After that, Sinovac had everything it needed. The officials gave its researchers access to one of the country’s safest labs. They provided US$780,000 ($1.1 million) and assigned government scientists to help. They also cleared the way for the construction of a factory in a district of Beijing. The city donated the land. The Bank of Beijing, in which the municipality is a major shareholder, offered a low-interest US$9.2 million loan.

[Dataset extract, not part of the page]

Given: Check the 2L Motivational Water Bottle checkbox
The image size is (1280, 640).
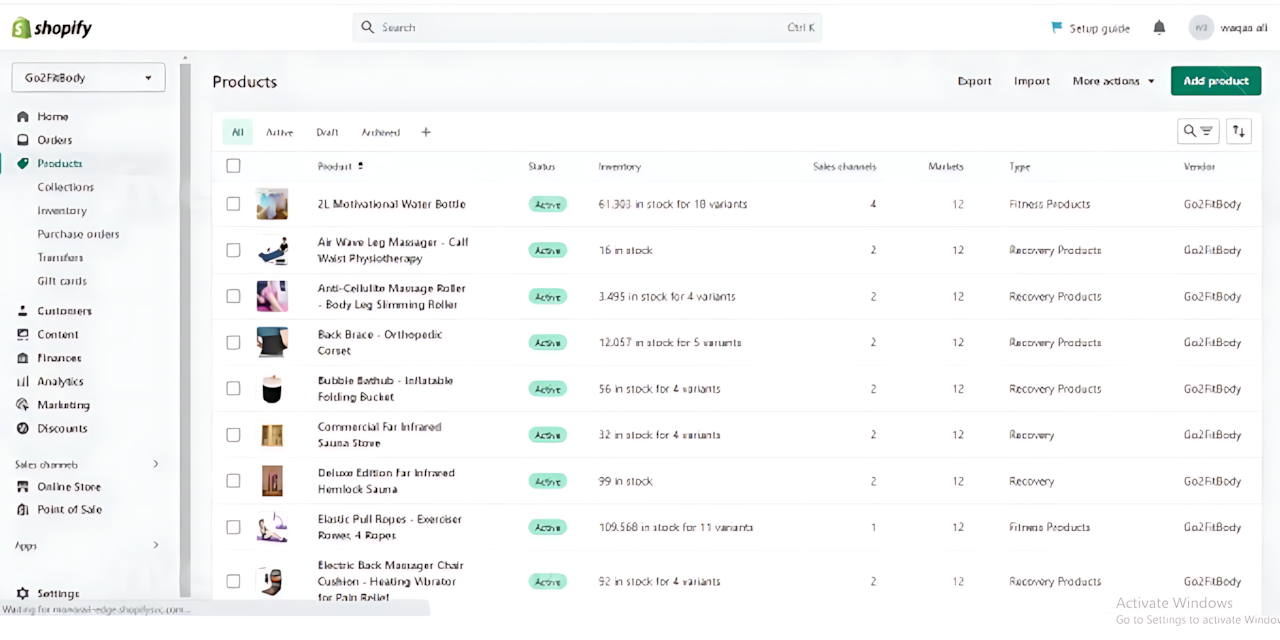Looking at the screenshot, I should pyautogui.click(x=233, y=204).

When Sinovac needed fermentation tanks that typically take 18 months to import from abroad, the government ordered another manufacturer to work 24 hours a day to make them instead. Xi urged the country to accelerate the development of therapeutic drugs and vaccines. CanSino Biologics, a private company, partnered with the People’s Liberation Army, working with little rest to produce the first trial doses by March. Sinopharm, a stateowned pharmaceutical company, got government funding in 3½ days to build a factory.
Less than three months after Yin’s February 27 meeting, Sinovac had created a vaccine that could be tested in humans and had built a giant factory. It is churning out 400,000 vaccines a day and hopes to produce as many as 1 billion this year.
The crash course to vaccinate a nation ultimately opened a different opportunity.
With the coronavirus largely stamped out at home, China could sell more of its vaccines abroad. They “will be made a global public good”, Xi promised the World Health Assembly last May.
Although officials bristle at the premise, “vaccine diplomacy” has become a tool to assuage some of the anger over China’s missteps, helping shore up its global standing at a time when it has been under pressure from the United States and others.
“This is where China can come in and look like a real saviour, like a friend in need,” said Ray Yip, a former head of the Bill and Melinda Gates Foundation in China.
China’s efficiency at home has not translated into an easy triumph abroad. Chinese vaccines have lower efficacy rates. Officials in Brazil and Turkey have complained about delays. Still, many countries who have signed up for them have acknowledged that they could not afford to wait months for those made by the Americans or Europeans.